* Textauszug:
------
Montag, 8. Dezember 2008: Der Nürnberger Weihnachtsmarkt

Jedes Jahr schlendern rund 2 Millionen Besucher über das Kopfsteinpflaster der Innenstadt. Dieses Jahr lädt das Nürnberger Christkind vom 28. November bis zum 24. Dezember wieder zu seinem weltberühmten Markt ein.

Wissenswertes zur Geschichte des berühmtesten Weihnachtsmarktes

Ob in Nürnberg tatsächlich der älteste Weihnachtsmarkt der Welt stattfindet, darüber streiten die Experten. Jedenfalls reichen seine Wurzeln bis in das 16. Jahrhundert zurück. In jener Zeit wurde die Bescherung an Weihnachten üblich – und der Christkindlesmarkt entstand. Der 1. offizielle Nachweis stammt aus dem Jahr 1628: eine kleine bemalte Holzschachtel. An deren Unterseite steht mit schwarzer Tinte geschrieben: „Regina Susanna Harßdörfferin von der Jungfrau Susanna Eleonora Erbsin (oder Elbsin) zum Kindles-Marck überschickt 1628.“ Die Schachtel ist heute im Besitz des Germanischen Nationalmuseums in Nürnberg.

Wer erfand den Markt in seiner heutigen Form?
------
* Bereitgestellte Daten:

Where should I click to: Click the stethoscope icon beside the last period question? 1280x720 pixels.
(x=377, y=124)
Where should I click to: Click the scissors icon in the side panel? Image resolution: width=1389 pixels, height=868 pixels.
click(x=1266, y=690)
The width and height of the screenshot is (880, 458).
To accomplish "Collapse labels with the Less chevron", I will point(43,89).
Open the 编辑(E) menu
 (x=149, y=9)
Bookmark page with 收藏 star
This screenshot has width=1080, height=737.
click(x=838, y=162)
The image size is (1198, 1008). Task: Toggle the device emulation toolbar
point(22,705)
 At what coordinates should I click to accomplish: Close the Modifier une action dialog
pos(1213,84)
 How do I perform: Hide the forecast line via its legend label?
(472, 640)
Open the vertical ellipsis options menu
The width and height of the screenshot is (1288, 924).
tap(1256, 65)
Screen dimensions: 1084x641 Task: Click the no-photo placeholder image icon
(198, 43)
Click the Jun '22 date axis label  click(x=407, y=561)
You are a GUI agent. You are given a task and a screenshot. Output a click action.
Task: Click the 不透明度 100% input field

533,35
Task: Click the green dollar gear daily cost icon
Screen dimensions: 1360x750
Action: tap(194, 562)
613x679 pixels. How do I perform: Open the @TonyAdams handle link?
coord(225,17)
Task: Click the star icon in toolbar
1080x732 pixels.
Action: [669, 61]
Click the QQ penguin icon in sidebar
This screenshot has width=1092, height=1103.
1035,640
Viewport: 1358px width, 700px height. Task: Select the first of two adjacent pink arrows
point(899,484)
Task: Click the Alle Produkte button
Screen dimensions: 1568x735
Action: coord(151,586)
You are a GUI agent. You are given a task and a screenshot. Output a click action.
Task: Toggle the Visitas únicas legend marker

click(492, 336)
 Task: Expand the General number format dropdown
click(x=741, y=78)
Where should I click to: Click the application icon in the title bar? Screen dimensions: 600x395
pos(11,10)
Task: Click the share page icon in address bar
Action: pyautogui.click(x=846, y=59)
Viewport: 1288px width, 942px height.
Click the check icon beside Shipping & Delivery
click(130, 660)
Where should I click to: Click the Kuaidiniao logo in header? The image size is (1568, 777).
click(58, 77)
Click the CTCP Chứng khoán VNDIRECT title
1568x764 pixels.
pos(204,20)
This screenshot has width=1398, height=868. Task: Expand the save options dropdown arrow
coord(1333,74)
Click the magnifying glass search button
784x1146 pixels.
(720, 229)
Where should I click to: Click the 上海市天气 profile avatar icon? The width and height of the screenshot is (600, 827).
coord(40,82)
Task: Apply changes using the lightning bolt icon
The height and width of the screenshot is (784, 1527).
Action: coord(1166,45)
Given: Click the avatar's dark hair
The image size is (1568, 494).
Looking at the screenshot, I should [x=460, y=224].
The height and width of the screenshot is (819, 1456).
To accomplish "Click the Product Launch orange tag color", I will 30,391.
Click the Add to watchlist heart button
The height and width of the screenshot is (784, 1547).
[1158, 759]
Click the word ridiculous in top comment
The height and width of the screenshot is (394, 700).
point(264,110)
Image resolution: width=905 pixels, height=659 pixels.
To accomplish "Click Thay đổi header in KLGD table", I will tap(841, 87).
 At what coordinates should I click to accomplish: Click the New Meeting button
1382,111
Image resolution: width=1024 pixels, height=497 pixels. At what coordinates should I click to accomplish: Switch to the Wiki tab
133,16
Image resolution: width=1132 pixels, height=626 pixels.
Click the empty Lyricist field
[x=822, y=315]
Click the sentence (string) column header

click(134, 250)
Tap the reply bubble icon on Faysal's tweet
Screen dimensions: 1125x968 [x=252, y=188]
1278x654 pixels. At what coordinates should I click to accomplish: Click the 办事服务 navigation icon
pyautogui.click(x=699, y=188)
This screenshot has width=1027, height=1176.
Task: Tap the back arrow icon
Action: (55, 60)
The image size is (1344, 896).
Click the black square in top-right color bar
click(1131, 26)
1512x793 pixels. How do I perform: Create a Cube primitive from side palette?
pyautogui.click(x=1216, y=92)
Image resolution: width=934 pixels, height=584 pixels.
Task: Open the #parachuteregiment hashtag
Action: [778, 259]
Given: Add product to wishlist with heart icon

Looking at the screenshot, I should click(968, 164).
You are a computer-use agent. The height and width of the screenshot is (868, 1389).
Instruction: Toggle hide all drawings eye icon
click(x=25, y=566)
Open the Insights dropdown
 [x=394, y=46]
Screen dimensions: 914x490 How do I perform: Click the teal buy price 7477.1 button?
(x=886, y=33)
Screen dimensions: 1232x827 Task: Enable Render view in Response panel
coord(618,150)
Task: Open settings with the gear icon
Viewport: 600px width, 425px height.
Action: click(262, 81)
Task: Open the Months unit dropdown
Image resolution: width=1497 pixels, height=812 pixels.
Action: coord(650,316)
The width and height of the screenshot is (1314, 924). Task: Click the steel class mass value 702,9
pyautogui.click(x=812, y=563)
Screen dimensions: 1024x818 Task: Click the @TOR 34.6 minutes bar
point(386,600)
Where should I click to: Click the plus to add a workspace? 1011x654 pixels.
------
* Aufgaben:
**1.** Zitiere aus dem Text über den Nürnberger Weihnachtsmarkt wörtlich die Stelle, die mit „Ob in Nürnberg“ beginnt und bis einschließlich „seiner heutigen Form?“ reicht.
**2.** Wandle die Zeilen der Datensätze vom Anfang bis einschließlich der Zeile mit „tap(1256, 65)“ in eine Markdown-Tabelle mit den Spalten „Nr.“ und „Datensatzzeile“ um. Leerzeilen lässt du dabei weg.
Der Text und die Datensätze haben inhaltlich nichts miteinander zu tun.

* Lösungen:
**1.**
Ob in Nürnberg tatsächlich der älteste Weihnachtsmarkt der Welt stattfindet, darüber streiten die Experten. Jedenfalls reichen seine Wurzeln bis in das 16. Jahrhundert zurück. In jener Zeit wurde die Bescherung an Weihnachten üblich – und der Christkindlesmarkt entstand. Der 1. offizielle Nachweis stammt aus dem Jahr 1628: eine kleine bemalte Holzschachtel. An deren Unterseite steht mit schwarzer Tinte geschrieben: „Regina Susanna Harßdörfferin von der Jungfrau Susanna Eleonora Erbsin (oder Elbsin) zum Kindles-Marck überschickt 1628.“ Die Schachtel ist heute im Besitz des Germanischen Nationalmuseums in Nürnberg.

Wer erfand den Markt in seiner heutigen Form?

**2.**
| Nr. | Datensatzzeile |
|---|---|
| 1 | Where should I click to: Click the stethoscope icon beside the last period question? 1280x720 pixels. |
| 2 | (x=377, y=124) |
| 3 | Where should I click to: Click the scissors icon in the side panel? Image resolution: width=1389 pixels, height=868 pixels. |
| 4 | click(x=1266, y=690) |
| 5 | The width and height of the screenshot is (880, 458). |
| 6 | To accomplish "Collapse labels with the Less chevron", I will point(43,89). |
| 7 | Open the 编辑(E) menu |
| 8 |  (x=149, y=9) |
| 9 | Bookmark page with 收藏 star |
| 10 | This screenshot has width=1080, height=737. |
| 11 | click(x=838, y=162) |
| 12 | The image size is (1198, 1008). Task: Toggle the device emulation toolbar |
| 13 | point(22,705) |
| 14 |  At what coordinates should I click to accomplish: Close the Modifier une action dialog |
| 15 | pos(1213,84) |
| 16 |  How do I perform: Hide the forecast line via its legend label? |
| 17 | (472, 640) |
| 18 | Open the vertical ellipsis options menu |
| 19 | The width and height of the screenshot is (1288, 924). |
| 20 | tap(1256, 65) |